Material for this task:
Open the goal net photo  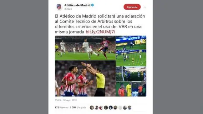tap(131, 74)
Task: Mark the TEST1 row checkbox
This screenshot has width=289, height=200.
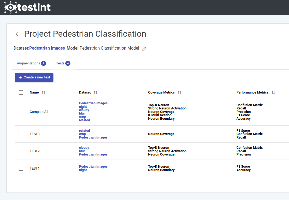Action: (21, 168)
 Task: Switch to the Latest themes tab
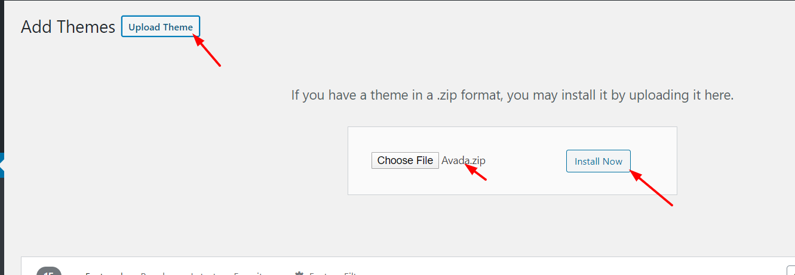204,273
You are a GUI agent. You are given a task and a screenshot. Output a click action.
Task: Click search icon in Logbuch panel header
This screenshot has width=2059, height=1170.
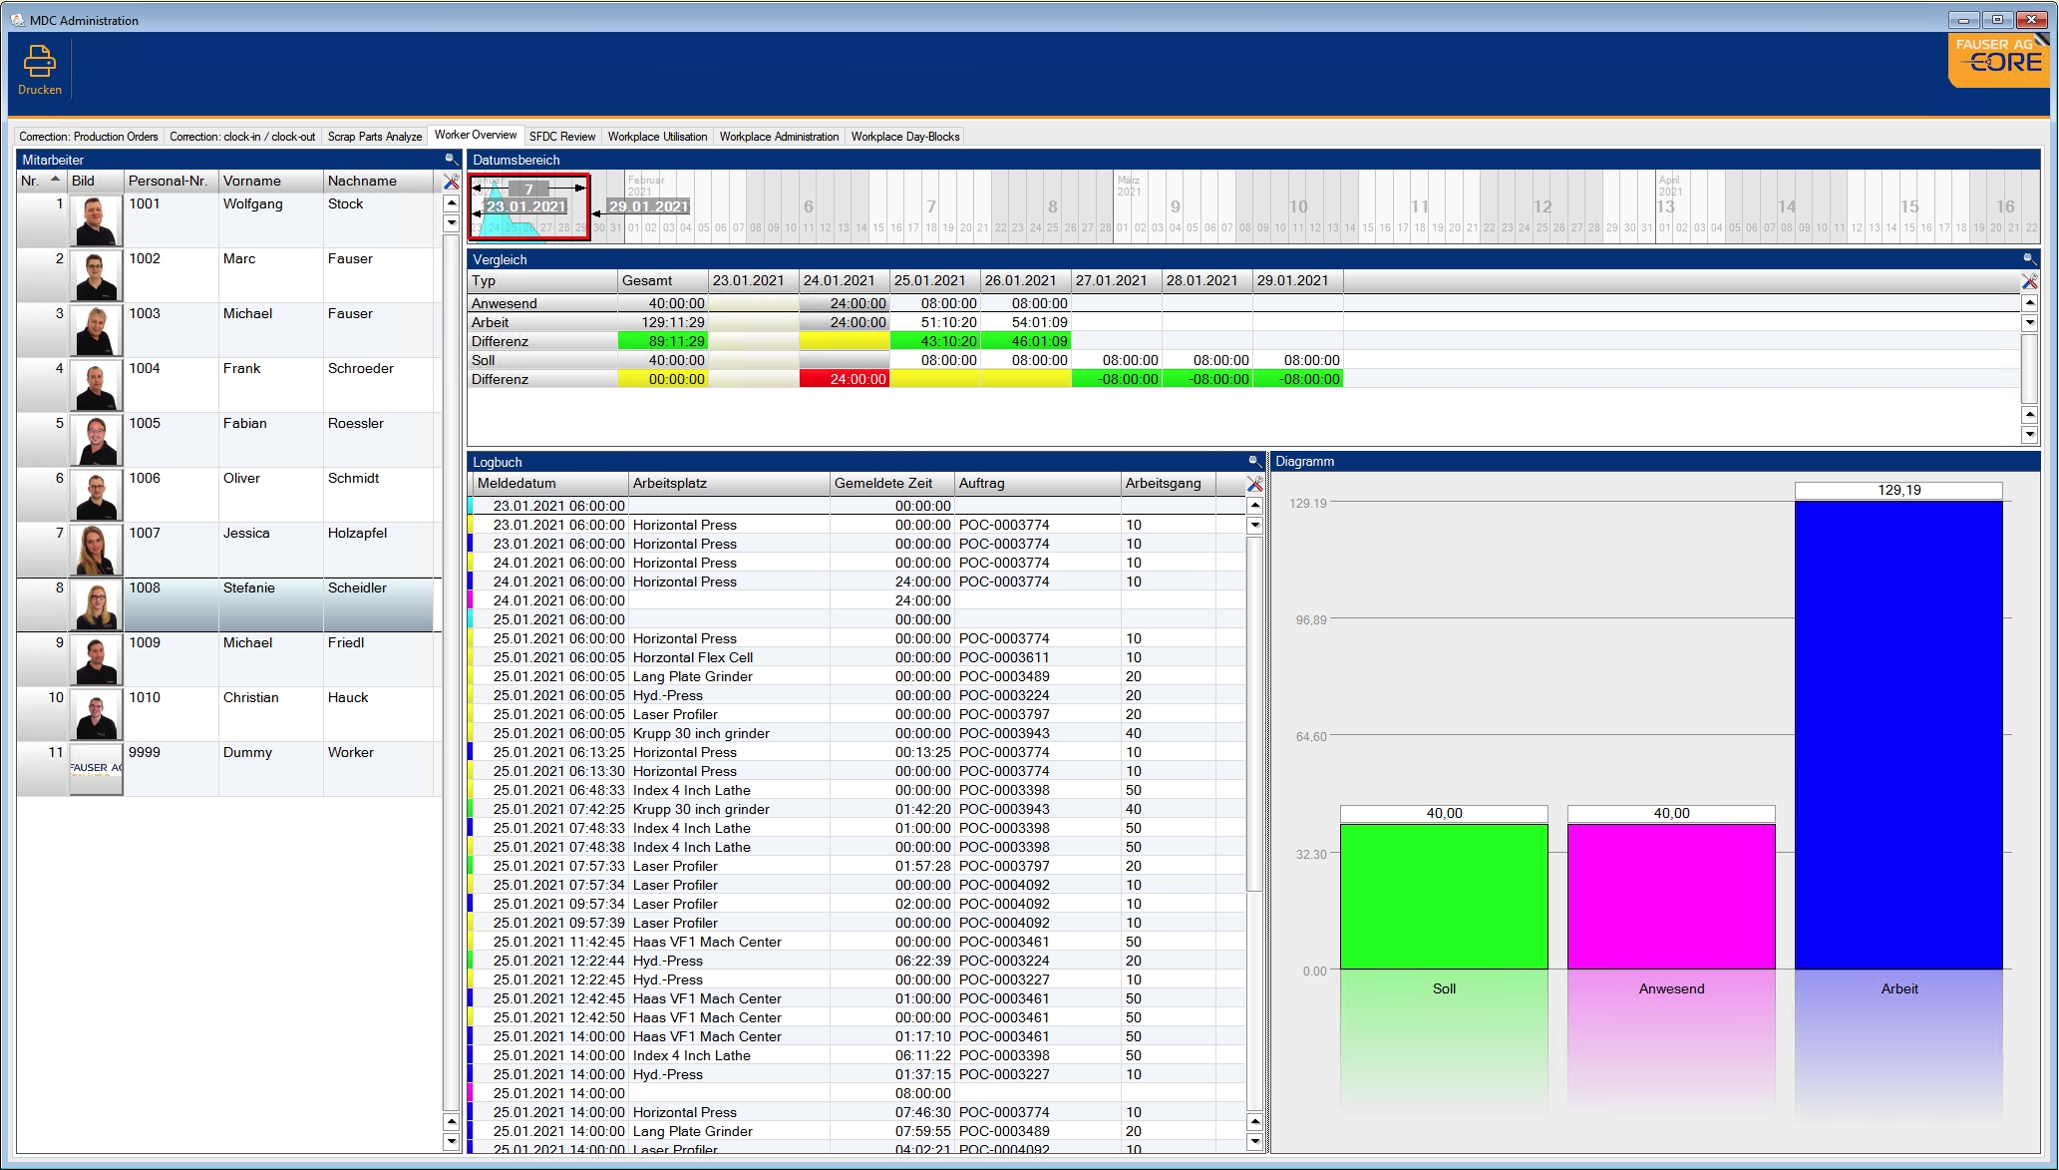click(x=1253, y=462)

Exercise instructions:
Return the data verbatim, starting at the line that contains "Task: Switch to the Latest themes tab" and running through the final line of the data, with both ends included. Omit the pictures.

Output of the task:
 Task: Switch to the Latest themes tab
204,273
You are a GUI agent. You are given a task and a screenshot. Output a click action.
Task: Click search icon in Logbuch panel header
This screenshot has width=2059, height=1170.
click(x=1253, y=462)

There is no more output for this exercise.